- WHAT YOU SHOULD DO
Word for word, retype every entry in the listing.

(DATA SUPPLIED begins)

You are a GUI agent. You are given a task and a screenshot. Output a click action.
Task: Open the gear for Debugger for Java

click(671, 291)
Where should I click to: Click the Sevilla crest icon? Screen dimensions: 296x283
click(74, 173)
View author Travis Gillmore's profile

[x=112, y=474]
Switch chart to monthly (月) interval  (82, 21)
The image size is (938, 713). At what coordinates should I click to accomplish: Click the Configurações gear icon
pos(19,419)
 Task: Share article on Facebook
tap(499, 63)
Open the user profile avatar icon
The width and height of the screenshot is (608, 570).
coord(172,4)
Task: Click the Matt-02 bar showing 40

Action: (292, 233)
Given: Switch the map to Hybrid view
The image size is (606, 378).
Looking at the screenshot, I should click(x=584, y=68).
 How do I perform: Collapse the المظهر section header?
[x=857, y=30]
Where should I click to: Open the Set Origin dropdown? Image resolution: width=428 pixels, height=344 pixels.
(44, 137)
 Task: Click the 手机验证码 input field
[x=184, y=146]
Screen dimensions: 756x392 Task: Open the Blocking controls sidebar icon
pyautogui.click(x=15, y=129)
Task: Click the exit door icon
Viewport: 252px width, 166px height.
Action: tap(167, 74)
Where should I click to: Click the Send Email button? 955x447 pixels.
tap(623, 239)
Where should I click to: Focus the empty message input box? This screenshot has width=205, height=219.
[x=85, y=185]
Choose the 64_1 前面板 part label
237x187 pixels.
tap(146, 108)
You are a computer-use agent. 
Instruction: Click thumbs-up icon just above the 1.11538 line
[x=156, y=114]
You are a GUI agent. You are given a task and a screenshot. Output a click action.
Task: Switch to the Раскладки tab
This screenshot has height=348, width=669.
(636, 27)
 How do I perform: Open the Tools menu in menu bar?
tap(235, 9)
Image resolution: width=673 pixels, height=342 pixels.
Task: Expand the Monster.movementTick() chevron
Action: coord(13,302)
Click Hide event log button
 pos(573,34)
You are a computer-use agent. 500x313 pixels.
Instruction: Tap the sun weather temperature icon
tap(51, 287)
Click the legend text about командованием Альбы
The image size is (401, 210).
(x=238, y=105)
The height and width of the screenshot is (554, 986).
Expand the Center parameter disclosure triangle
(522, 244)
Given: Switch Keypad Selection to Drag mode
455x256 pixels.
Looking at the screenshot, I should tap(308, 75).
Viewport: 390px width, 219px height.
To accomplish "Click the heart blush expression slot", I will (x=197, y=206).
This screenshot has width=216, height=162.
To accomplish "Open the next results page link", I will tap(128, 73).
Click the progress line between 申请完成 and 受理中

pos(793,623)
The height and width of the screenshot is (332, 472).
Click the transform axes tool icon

(DATA SUPPLIED ends)

- ANSWER TO THIS TASK
You are a GUI agent. You are given a task and a screenshot. Output a click action.
Task: Open the gear for Debugger for Java

click(671, 291)
Where should I click to: Click the Sevilla crest icon? Screen dimensions: 296x283
click(74, 173)
View author Travis Gillmore's profile

[x=112, y=474]
Switch chart to monthly (月) interval  (82, 21)
The image size is (938, 713). At what coordinates should I click to accomplish: Click the Configurações gear icon
pos(19,419)
 Task: Share article on Facebook
tap(499, 63)
Open the user profile avatar icon
The width and height of the screenshot is (608, 570).
coord(172,4)
Task: Click the Matt-02 bar showing 40

Action: (292, 233)
Given: Switch the map to Hybrid view
The image size is (606, 378).
Looking at the screenshot, I should click(x=584, y=68).
 How do I perform: Collapse the المظهر section header?
[x=857, y=30]
Where should I click to: Open the Set Origin dropdown? Image resolution: width=428 pixels, height=344 pixels.
(44, 137)
 Task: Click the 手机验证码 input field
[x=184, y=146]
Screen dimensions: 756x392 Task: Open the Blocking controls sidebar icon
pyautogui.click(x=15, y=129)
Task: Click the exit door icon
Viewport: 252px width, 166px height.
Action: tap(167, 74)
Where should I click to: Click the Send Email button? 955x447 pixels.
tap(623, 239)
Where should I click to: Focus the empty message input box? This screenshot has width=205, height=219.
[x=85, y=185]
Choose the 64_1 前面板 part label
237x187 pixels.
tap(146, 108)
You are a computer-use agent. 
Instruction: Click thumbs-up icon just above the 1.11538 line
[x=156, y=114]
You are a GUI agent. You are given a task and a screenshot. Output a click action.
Task: Switch to the Раскладки tab
This screenshot has height=348, width=669.
(636, 27)
 How do I perform: Open the Tools menu in menu bar?
tap(235, 9)
Image resolution: width=673 pixels, height=342 pixels.
Task: Expand the Monster.movementTick() chevron
Action: coord(13,302)
Click Hide event log button
 pos(573,34)
You are a computer-use agent. 500x313 pixels.
Instruction: Tap the sun weather temperature icon
tap(51, 287)
Click the legend text about командованием Альбы
The image size is (401, 210).
(x=238, y=105)
The height and width of the screenshot is (554, 986).
Expand the Center parameter disclosure triangle
(522, 244)
Given: Switch Keypad Selection to Drag mode
455x256 pixels.
Looking at the screenshot, I should tap(308, 75).
Viewport: 390px width, 219px height.
To accomplish "Click the heart blush expression slot", I will (x=197, y=206).
This screenshot has width=216, height=162.
To accomplish "Open the next results page link", I will tap(128, 73).
Click the progress line between 申请完成 and 受理中

pos(793,623)
The height and width of the screenshot is (332, 472).
Click the transform axes tool icon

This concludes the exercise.